Syrians and Canadians trade languages at weekly U of T workshop

At a weekly University of Toronto workshop, Syrians newcomers aren’t just learning English — they’re also teaching students how to speak Arabic.

Language lessons an opportunity for cross-cultural exchange

Callan Furlong and Asmaa Alzoubi teach each other their languages and share cultural knowledge at this U of T workshop. (CBC)

On a Saturday afternoon in Toronto, two young people are teaching each other how to say "archeology." 

Asmaa Alzoubi pronounces it in English, and helps Callan Furlong say it in Arabic. They laugh as she corrects him: they're not just each other's language teachers, they've also become friends.

At this weekly workshop, Syrians newcomers improve their English — but they're also teaching University of Toronto students how to speak Arabic.
Karam Jamalo, from Lebanon, says the language workshops have led to new friendships. (CBC)

"It's a really helpful workshop because we can learn some English and we can teach others Arabic. It's really fun," said Karam Jamalo, who came to Toronto from Lebanon last April.
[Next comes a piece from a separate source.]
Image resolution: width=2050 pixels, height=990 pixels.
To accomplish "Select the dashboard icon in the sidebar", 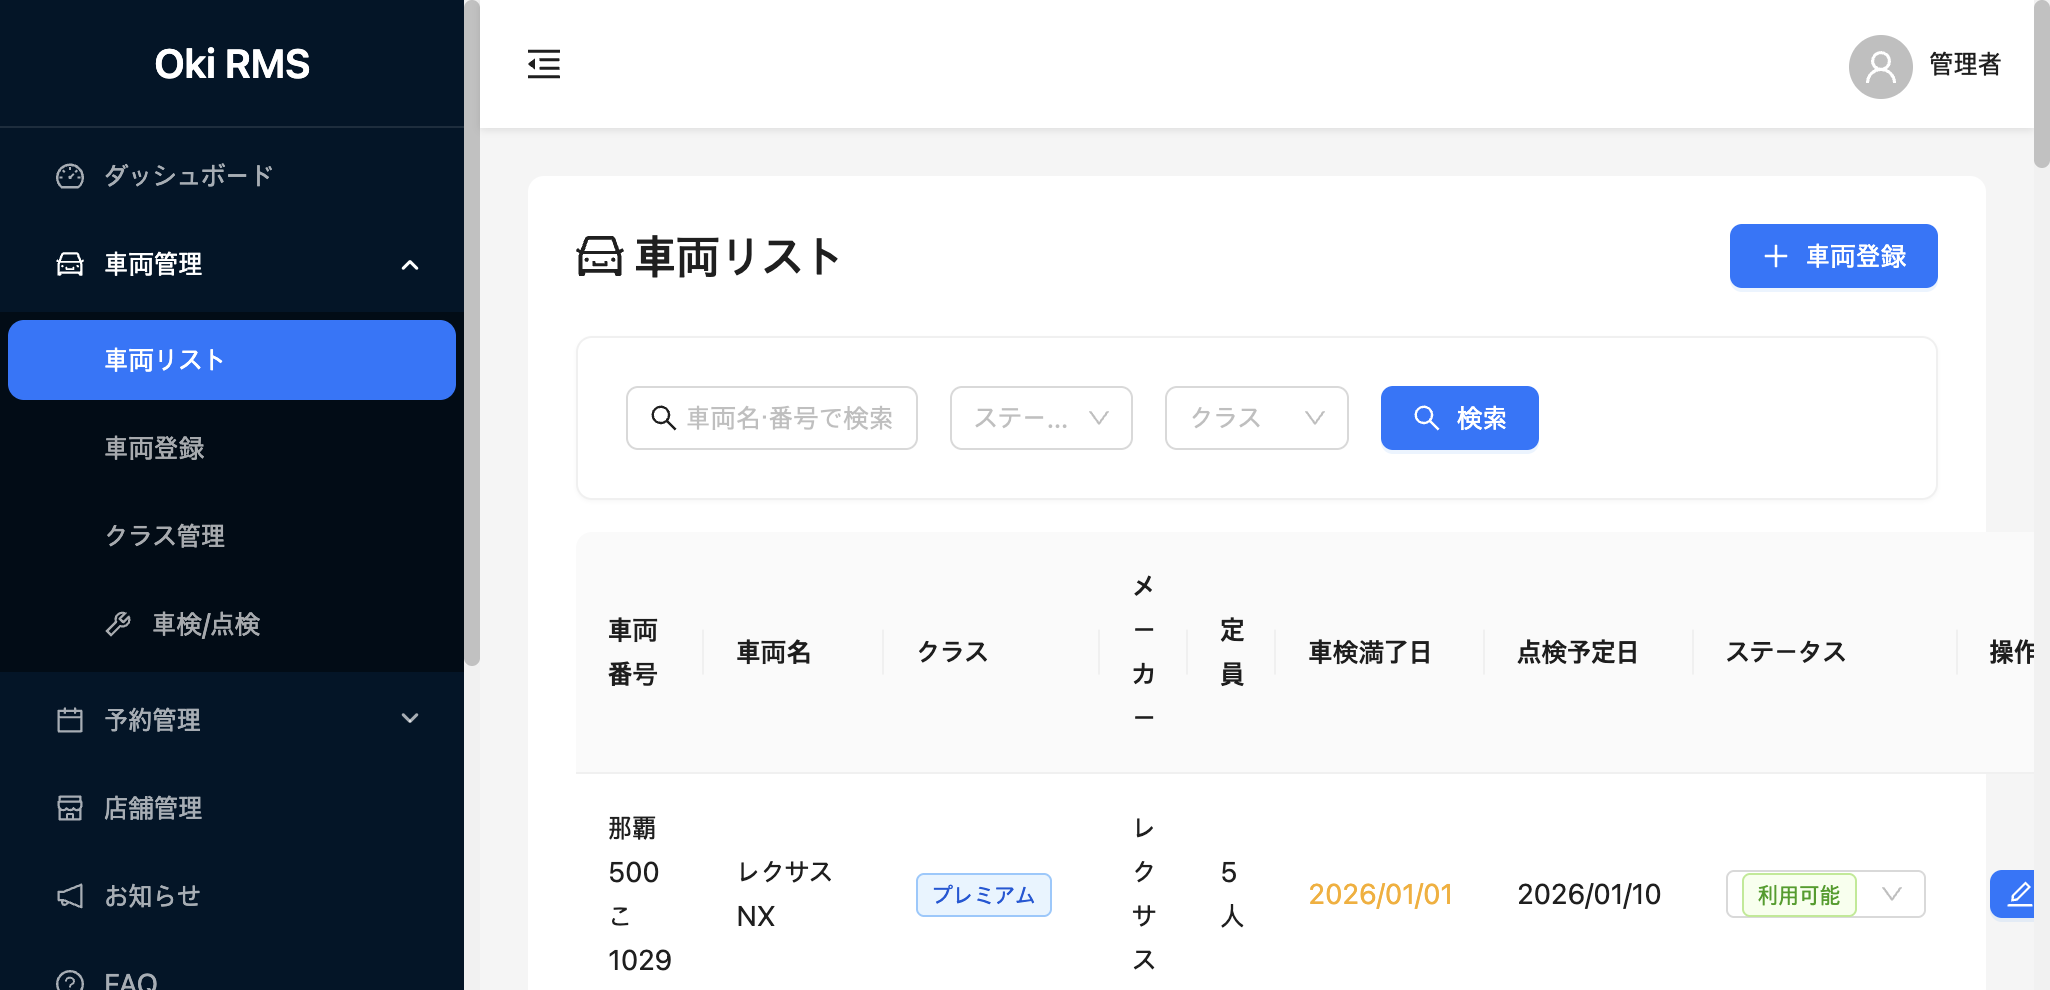I will 70,175.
"We're making friends every Saturday, new faces every Saturday. They are really funny, really amazing."

Weekly field trips

For the last eight months, University of Toronto students and young Syrians have been meeting every Saturday.

They teach each other words from English and Arabic, share a meal, then go on trips to different places in the city, like a Blue Jays game or Toronto Island. This Saturday they went to the Royal Ontario Museum.
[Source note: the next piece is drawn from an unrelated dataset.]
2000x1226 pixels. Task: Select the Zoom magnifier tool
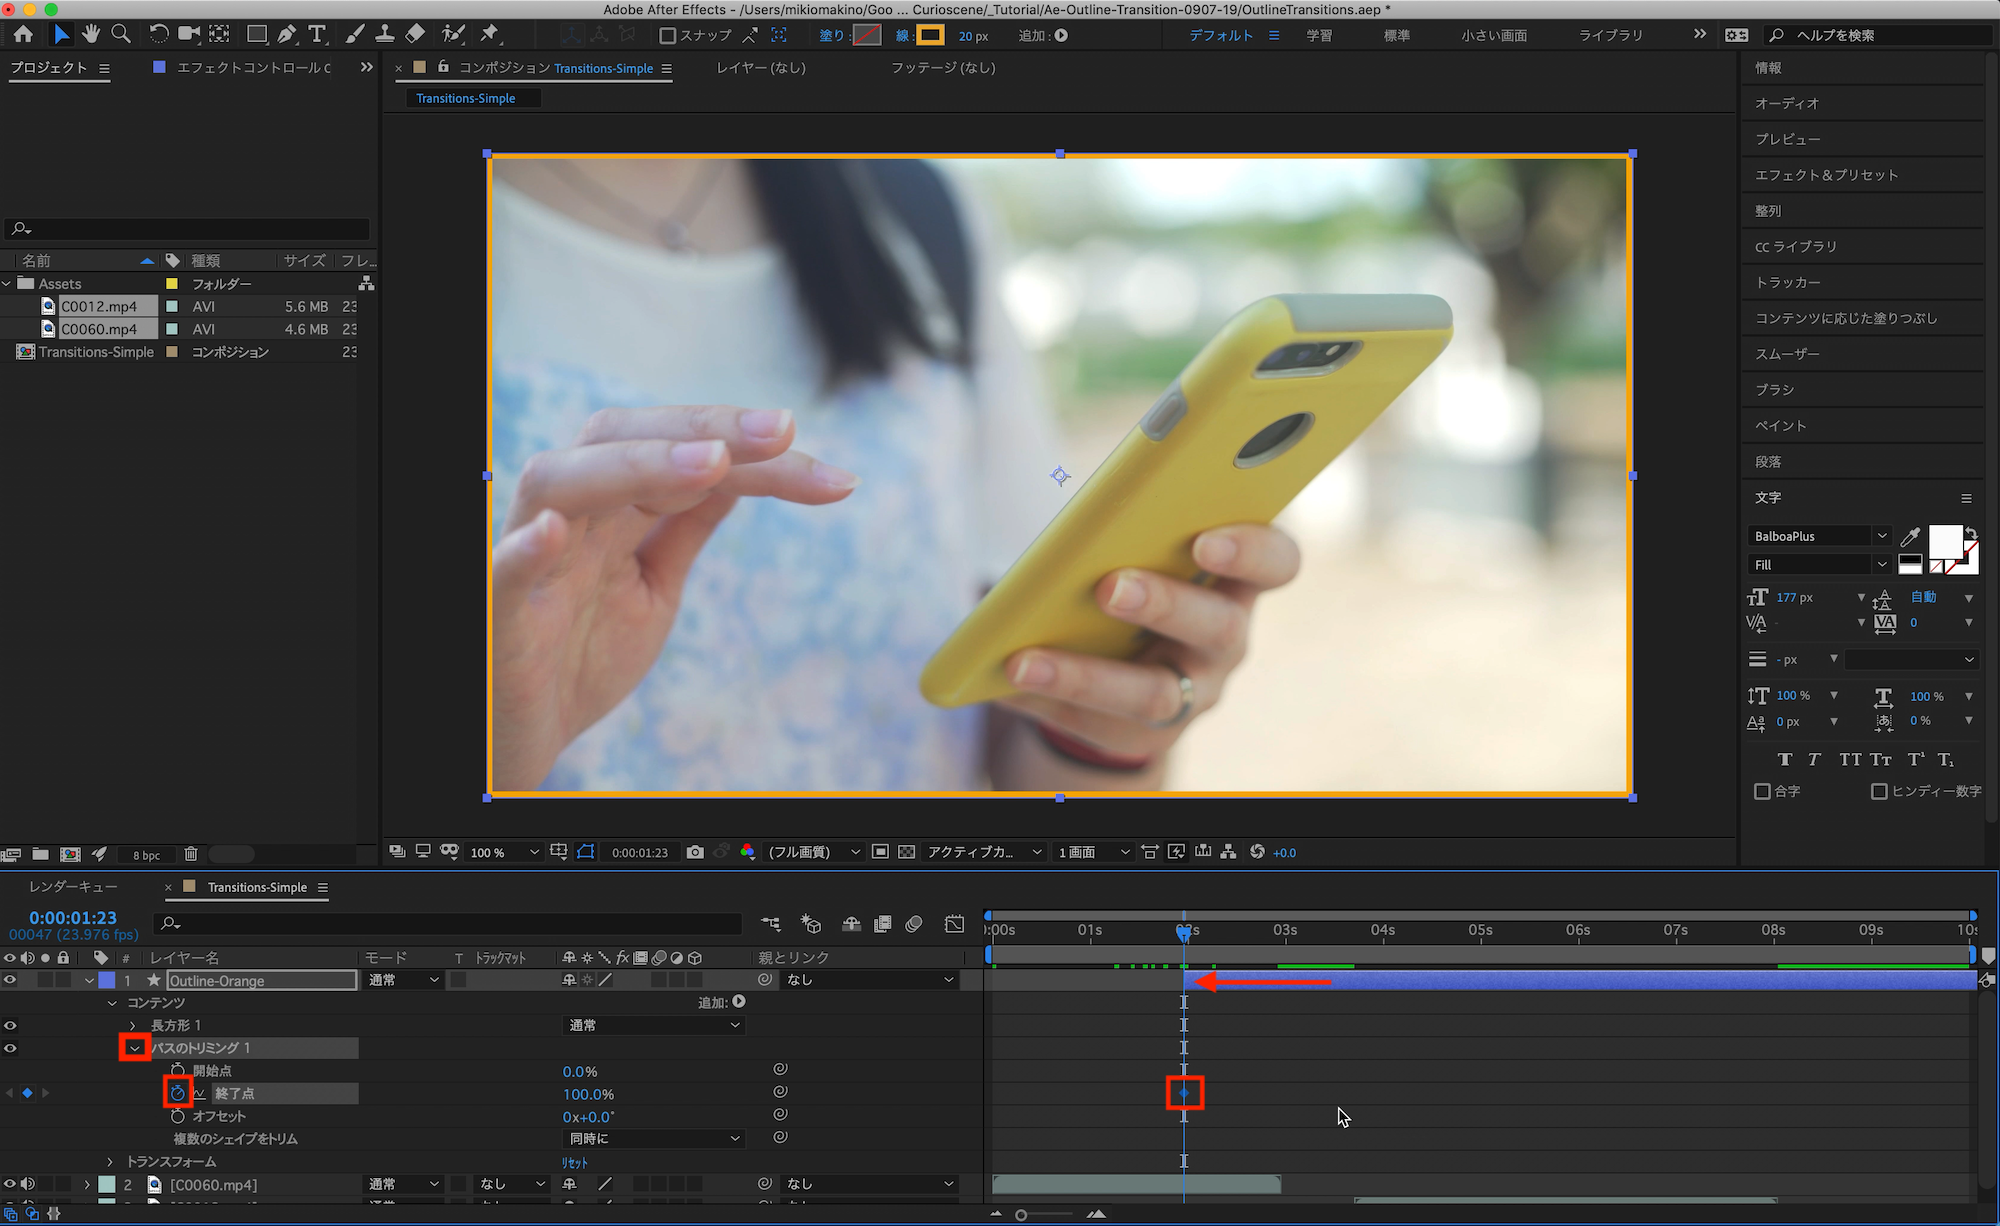(x=121, y=34)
The group of Syrians and students at the Royal Ontario Museum on Saturday. (CBC)

"They've been together since March and they are really close friends now, they go hang out after the workshop," said Rasha Elendari, a PhD student who helped start the program last year.

"I'm so happy, I love it. I feel like this is a special community, created between the Syrians and the Canadians."

Started at Plaza Hotel

The program started with students meeting refugees at the Plaza Hotel, and has since moved to the university.

The University of Toronto covers the newcomers' transportation and lunch costs, and funds the weekly cultural excursion.

Asmaa Alzoubi, who came to Toronto from Syria a year and a half ago, calls the program "awesome."

"There are lots of opportunities to meet people, to make friends and also to communicate with the University of Toronto students," she said.

University of Toronto students and young Syrians have been meeting every Saturday since March. (CBC)

Alozoubi, who's 20 years old, also wants to study at university eventually. She says the workshops are also a great way to better understand the Canadian post-secondary education system.

'Amazing' integration into Canada

Elendari said she's seen the Syrian newcomers integrate incredibly well into Canadian culture, and credits the workshops with a big part of that.

"It's so beautiful to see their changes, because we have met them the moment they moved here, and now their language, their style, everything has changed," she said.

PhD student Rasha Elendari helped start the language workshops. (CBC)

"It's amazing. They are integrating very well and I feel the workshop is helping them a lot in their integration and meeting friends."

Culturally, not so different

U of T student Sarah McMillan has been coming to the workshops for the past eight months.

She's taking Arabic courses in school, and says learning from the Syrian refugees is incredibly helpful.

"It's a no-judge zone," she said.

"My Arabic is extremely poor compared to their level of English at the moment, so they know when they walk in that it's a free space to try and learn without fear of what they do not know."

One student says the language workshops are a judgement-free way to improve her language skills. (CBC)

McMillan said that aside from learning language skills, becoming friends with people in the workshop has helped her realize that people from Canada and Syria really aren't so different.

"We look at it as a big cultural divide, right, like we have western liberality and then it's their culture, but it's really not," she said.